Digital Hostage Collective: “Cruising Hialeah or Ghosts of Public Sex”

Written By Sean Erwin
May 24, 2017 at 7:27 PM

There were many ‘cruising’ spaces in Miami in the 1980s, essentially places gay men could go for anonymous sex. Some will remember Thirteen Buttons in Hialeah and The Hole on Bird Road, along with the legendary bath house on Coral Way, and the public bathroom in Burdines in Westland Mall. Each of these places allowed gay men to enjoy sensuality without the shame, fear, or secretiveness they met with in the straight world.

So say visual artist Damian Rojo, dance theater artist Octavio Campos, and poet JC Augustin, whose memories of coming of age queer in Miami infuse the upcoming performance piece Cruising Hialeah or Ghosts of Public Sex this Wednesday at the Miami Beach Botanical Gardens. Part of the first annual Reading Queer Festival, “Cruising Hialeah” commemorates the work of José Esteban Muñoz, the Havana-born, Hialeah-bred scholar who passed away in December 2013.
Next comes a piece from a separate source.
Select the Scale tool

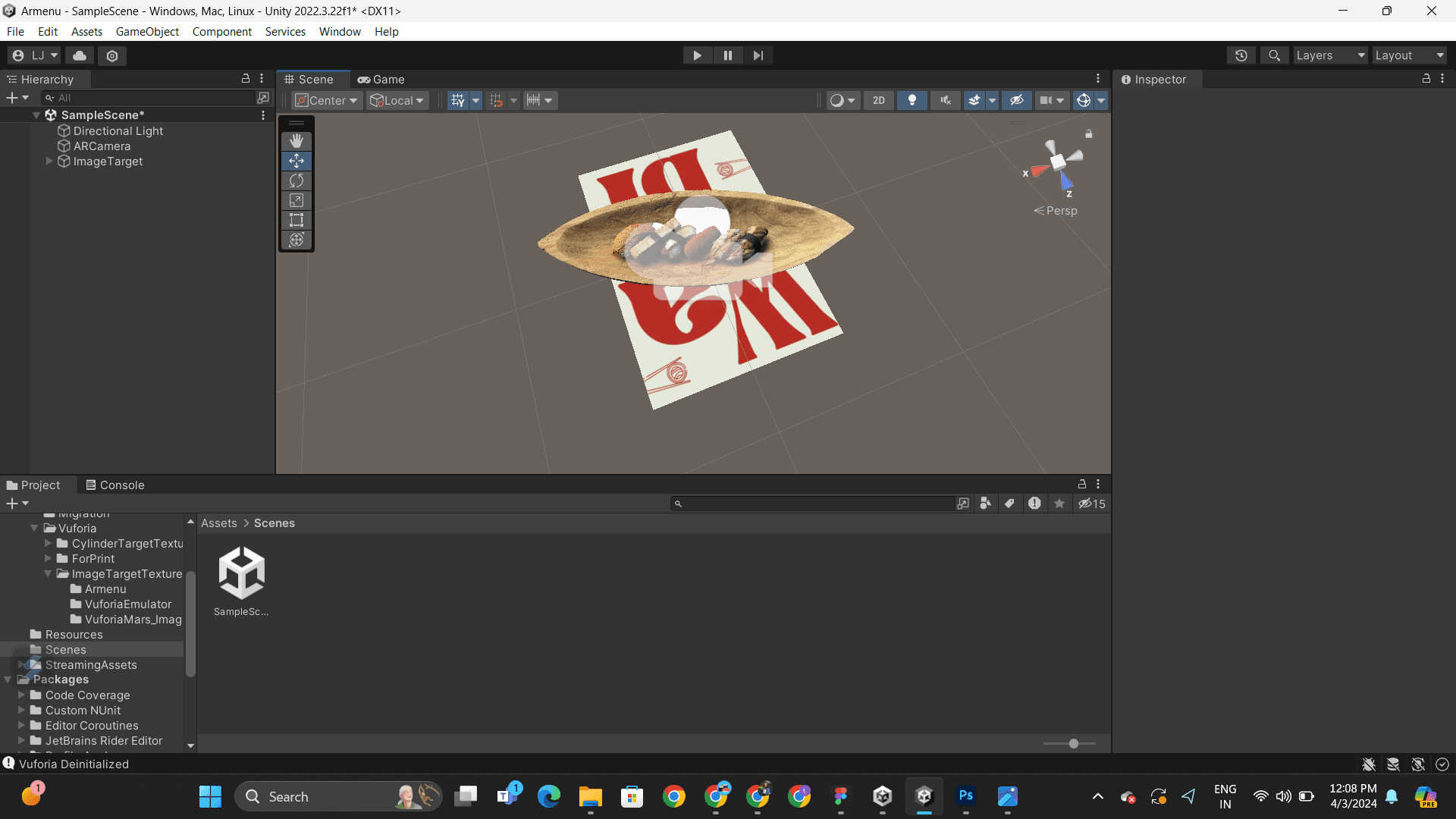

Muñoz was a professor at New York University whose work spanned the fields of performance studies, queer theory, and critical theory. His books, Disidentifications: Queers of Color and the Performance of Politics (1999), and Cruising Utopia: the Then and There of Queer Futurity (2009), helped queer performers in L.A. and New York connect with larger audiences.  Yet Muñoz, for all his ground-breaking work in queer theory and his support to queer performers never wrote about queer performers, much less gay life, in his hometown of Miami. It seems that, here in Miami queer performers did not know his work, and he didn’t know theirs. For Celeste Fraser Delgado, a member of the Digital Hostage Collective and a friend and colleague of Muñoz (she’s also a contributor and founder of Artburst), her friend’s omission of queer life and art in his hometown struck her as astonishing. She explained, “Miami was an extremely sexual and queer place in the ‘80s.  Muñoz’s books draw from very public experiences of public sex in cities ranging from New York, L.A. to even Cleveland and Dayton, Ohio, but he is interestingly silent about such sexual spaces in his hometown of Miami or his neighborhood of Hialeah.”
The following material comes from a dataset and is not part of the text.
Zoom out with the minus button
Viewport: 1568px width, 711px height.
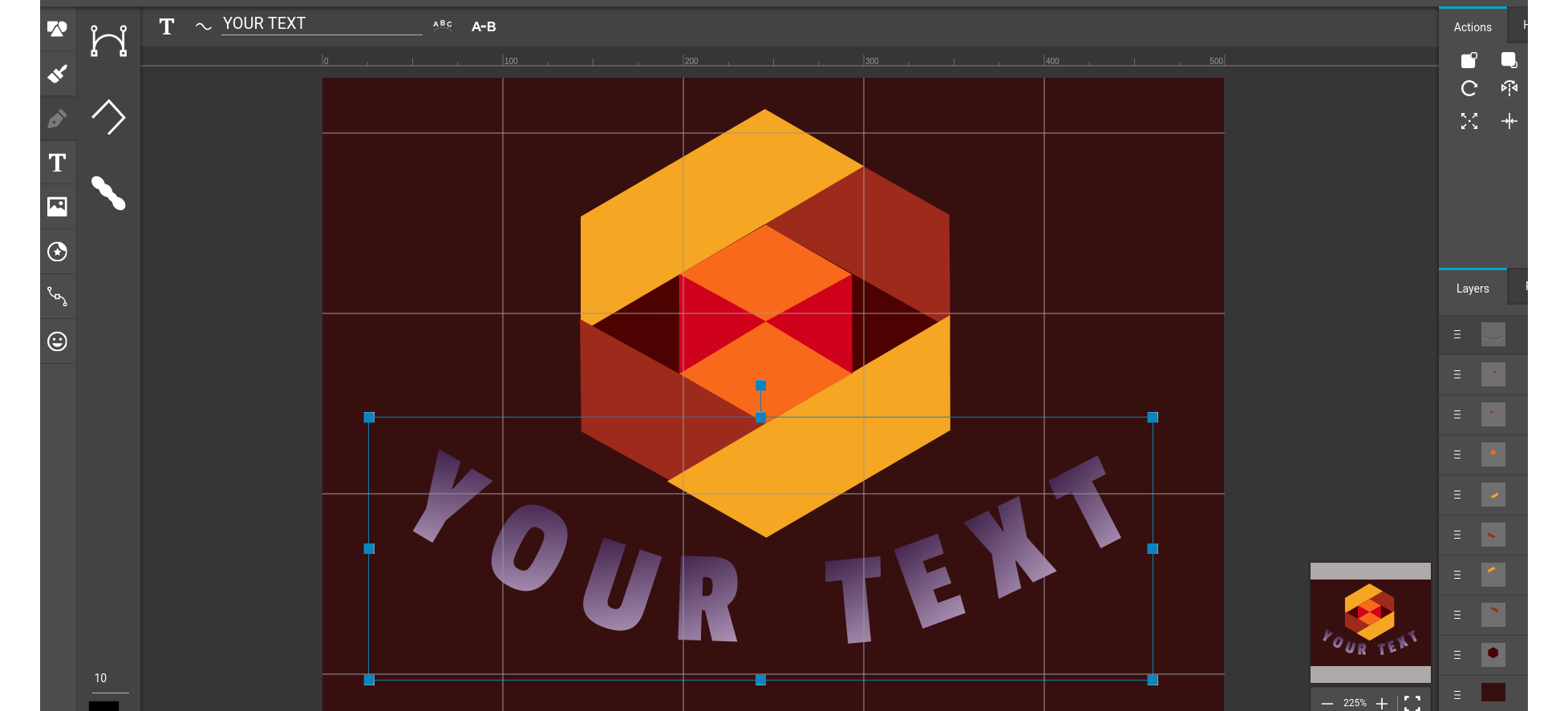coord(1327,703)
Cruising Hialeah is meant to raise awareness among Miami-based artists about Muñoz’s work and to imagine Miami’s queer world through the lens of Muñoz’s theories. Fraser Delgado will lead a group of opera singers wandering through the gardens like ghosts, singing arias of death that invoke the AIDS crisis. Campos will lead a group of dancers who will “cruise” visitors, enticing them not to sexual acts, but to listen to oral histories about Miami’s cruising hot spots. In a black-draped version of a back room in the garden’s Butterfly Room, Rojo — who like Muñoz, was born in Cuba and raised in Hialeah — will screen a video he produced invoking the backrooms, tearooms (bathrooms known for cruising), parks, and bathhouses of his youth.
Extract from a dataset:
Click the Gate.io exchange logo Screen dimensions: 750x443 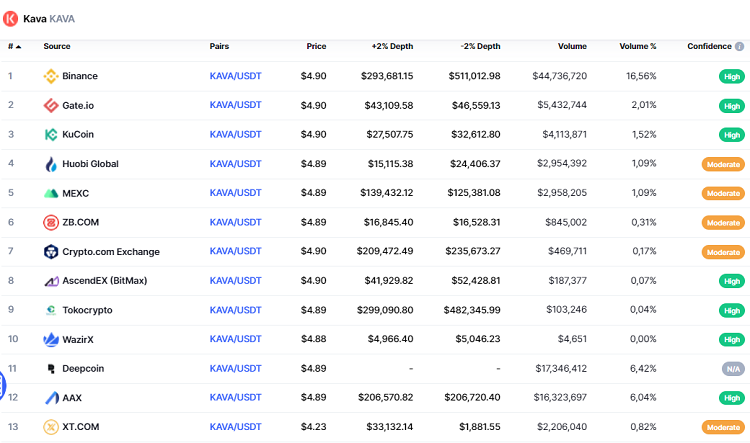51,105
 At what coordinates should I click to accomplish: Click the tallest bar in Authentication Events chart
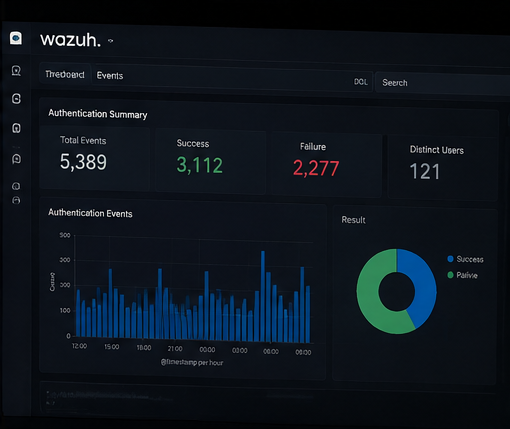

To the straight mind, a tearoom seems nothing more than an empty or utilitarian space, but for Muñoz and the performers of Ghosts the tearoom is a transformative place, allowing gay men to envision a utopia where they can practice their sexuality free of the experience of shame or threat of violence.

As Fraser Delgado explains, “We hope that this performance is the beginning of an ongoing effort to document and create an archive of the utopia promised by Miami’s cruising history.”

Digital Hostage Collective presents “Cruising Hialeah or Ghosts of Public Sex” from 7:00 to 9:00 p.m. on Wednesday, August 27 at the Miami Beach Botanical Garden, 2000 Convention Ctr. Dr., Miami Beach. Admission is free.